Evidence-based management needs comprehensible information; metrics are distilled facts: not a bad fit.
Here is a series of blogs giving a metric that can be useful in many areas of XML project management, from verifying the suitability of adopting a particular schema, to making sure that only work and capabilites arising from business requirements are being carried out, to estimating the price variation that a schema change may entail.
Everyone using XML already uses a metric: well-formedness! Validity is also a metric. (I am simplifying away the difference between a metric and a measure in these blogs: pedants please lower your hackles!) But the metrics for XML on the Web are either concerned with communications and information theory, or are based on programming complexity measures, or are a little polluted by voodoo ideology about good structures and bad structures; I don’t buy into the latter, at least not at the current state of knowledge. But there is a need for a good set of metrics for XML project management, scoping and to inform XML schema governanc, so I thought people might be interested in some of the metrics I have been developing and using.

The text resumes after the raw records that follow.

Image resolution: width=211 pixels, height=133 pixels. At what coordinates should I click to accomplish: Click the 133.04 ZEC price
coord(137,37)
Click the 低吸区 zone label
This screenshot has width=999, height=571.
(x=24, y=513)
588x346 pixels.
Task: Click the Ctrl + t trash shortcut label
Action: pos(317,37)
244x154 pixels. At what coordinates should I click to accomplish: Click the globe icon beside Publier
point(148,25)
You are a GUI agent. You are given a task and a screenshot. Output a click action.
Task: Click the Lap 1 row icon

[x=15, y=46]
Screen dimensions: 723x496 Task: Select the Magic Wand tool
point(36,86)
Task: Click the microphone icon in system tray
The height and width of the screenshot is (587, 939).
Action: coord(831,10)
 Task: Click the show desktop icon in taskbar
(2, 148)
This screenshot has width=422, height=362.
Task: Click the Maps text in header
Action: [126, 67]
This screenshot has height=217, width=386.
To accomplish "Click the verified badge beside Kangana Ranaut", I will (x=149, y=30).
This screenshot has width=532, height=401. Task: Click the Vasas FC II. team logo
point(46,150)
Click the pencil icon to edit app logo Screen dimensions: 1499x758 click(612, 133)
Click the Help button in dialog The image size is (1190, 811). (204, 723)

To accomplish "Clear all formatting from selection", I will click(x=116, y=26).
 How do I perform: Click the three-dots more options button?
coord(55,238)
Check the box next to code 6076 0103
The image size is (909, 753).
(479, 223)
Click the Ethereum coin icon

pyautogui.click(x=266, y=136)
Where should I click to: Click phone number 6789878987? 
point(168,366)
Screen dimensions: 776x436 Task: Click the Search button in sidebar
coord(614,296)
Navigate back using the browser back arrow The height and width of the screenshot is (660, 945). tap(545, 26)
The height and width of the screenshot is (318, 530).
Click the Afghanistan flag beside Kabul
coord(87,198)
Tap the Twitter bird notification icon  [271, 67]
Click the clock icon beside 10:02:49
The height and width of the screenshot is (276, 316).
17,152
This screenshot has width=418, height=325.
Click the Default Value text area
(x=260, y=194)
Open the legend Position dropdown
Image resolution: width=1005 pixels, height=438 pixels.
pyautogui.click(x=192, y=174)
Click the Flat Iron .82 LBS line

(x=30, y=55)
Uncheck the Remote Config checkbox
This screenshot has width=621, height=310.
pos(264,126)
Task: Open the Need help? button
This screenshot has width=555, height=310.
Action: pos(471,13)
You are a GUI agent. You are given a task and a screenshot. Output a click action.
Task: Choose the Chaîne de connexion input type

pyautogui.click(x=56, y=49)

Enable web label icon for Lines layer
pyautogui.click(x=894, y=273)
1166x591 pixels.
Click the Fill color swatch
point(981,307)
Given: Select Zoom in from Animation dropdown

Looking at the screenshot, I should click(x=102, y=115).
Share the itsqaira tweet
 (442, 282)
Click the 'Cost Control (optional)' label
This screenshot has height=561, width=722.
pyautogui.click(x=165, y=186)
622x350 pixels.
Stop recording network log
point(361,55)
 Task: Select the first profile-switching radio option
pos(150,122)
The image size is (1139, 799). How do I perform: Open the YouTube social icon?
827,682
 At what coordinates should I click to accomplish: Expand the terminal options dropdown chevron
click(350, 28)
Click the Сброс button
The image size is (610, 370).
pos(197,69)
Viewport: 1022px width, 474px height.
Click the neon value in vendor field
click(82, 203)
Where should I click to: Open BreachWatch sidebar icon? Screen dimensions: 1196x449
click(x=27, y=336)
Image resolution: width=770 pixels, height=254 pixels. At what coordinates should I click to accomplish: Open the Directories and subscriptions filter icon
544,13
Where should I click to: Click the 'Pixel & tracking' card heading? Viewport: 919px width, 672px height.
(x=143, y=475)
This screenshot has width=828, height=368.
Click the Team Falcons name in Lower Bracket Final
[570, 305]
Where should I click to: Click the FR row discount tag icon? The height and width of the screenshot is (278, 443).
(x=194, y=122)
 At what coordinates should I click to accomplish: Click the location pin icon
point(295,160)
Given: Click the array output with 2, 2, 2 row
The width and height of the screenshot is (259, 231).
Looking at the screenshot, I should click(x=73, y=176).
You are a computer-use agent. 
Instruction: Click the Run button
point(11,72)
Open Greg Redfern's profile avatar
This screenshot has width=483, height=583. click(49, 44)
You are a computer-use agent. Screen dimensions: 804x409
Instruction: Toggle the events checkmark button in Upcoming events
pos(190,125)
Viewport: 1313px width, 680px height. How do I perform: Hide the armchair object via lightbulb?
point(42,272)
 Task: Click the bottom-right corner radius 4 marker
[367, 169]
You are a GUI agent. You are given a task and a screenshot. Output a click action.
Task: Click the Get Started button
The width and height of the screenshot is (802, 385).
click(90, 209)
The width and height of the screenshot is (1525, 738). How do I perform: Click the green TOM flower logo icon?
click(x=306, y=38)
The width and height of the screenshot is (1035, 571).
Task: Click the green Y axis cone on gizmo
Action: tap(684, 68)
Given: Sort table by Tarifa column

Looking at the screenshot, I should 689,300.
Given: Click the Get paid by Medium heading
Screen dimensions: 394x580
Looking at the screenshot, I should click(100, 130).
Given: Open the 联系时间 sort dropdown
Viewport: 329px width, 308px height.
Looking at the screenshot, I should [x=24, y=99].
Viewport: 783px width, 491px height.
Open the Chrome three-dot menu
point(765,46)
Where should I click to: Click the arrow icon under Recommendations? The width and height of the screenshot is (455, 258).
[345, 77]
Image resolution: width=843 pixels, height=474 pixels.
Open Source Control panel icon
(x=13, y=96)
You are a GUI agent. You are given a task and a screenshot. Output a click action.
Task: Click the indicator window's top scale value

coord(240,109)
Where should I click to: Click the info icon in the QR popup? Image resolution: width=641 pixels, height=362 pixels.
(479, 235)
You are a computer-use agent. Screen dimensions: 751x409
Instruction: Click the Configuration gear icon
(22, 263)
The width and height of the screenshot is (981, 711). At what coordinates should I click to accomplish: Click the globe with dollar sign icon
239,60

They all address different, but to me vitally important, aspects of XML projects, and most are, I hope, common sense. Of course, you can make up your own metrics as well: but I think it is good to at least have a basic vocabulary of XML metrics to use or adapt or decry as appropriate.
Element and Attribute Count
This most basic and coarse metric asks the question “How many element and attribute names are there?”
Take a schema or document set, count the unique element names and the unique attribute names, and sum them.
It is a fine metric for schemas where elements or attributes only appear in a single context, with a single meaning. For example, a flat database dump of a single table with 50 fields has a metric of 51; a dump of a single table with 100 fields has a metric of 101; the idea that in some sense the second table is twice as big as the first (as the metric suggests) is obvious.
For other kinds of documents, it becomes less attractive. Mixed content, multiple contexts, attributes used on multiple elements, all these things make a document or schema somehow more complicated, and the Element and Attribute Count metric doesn’t reflect that.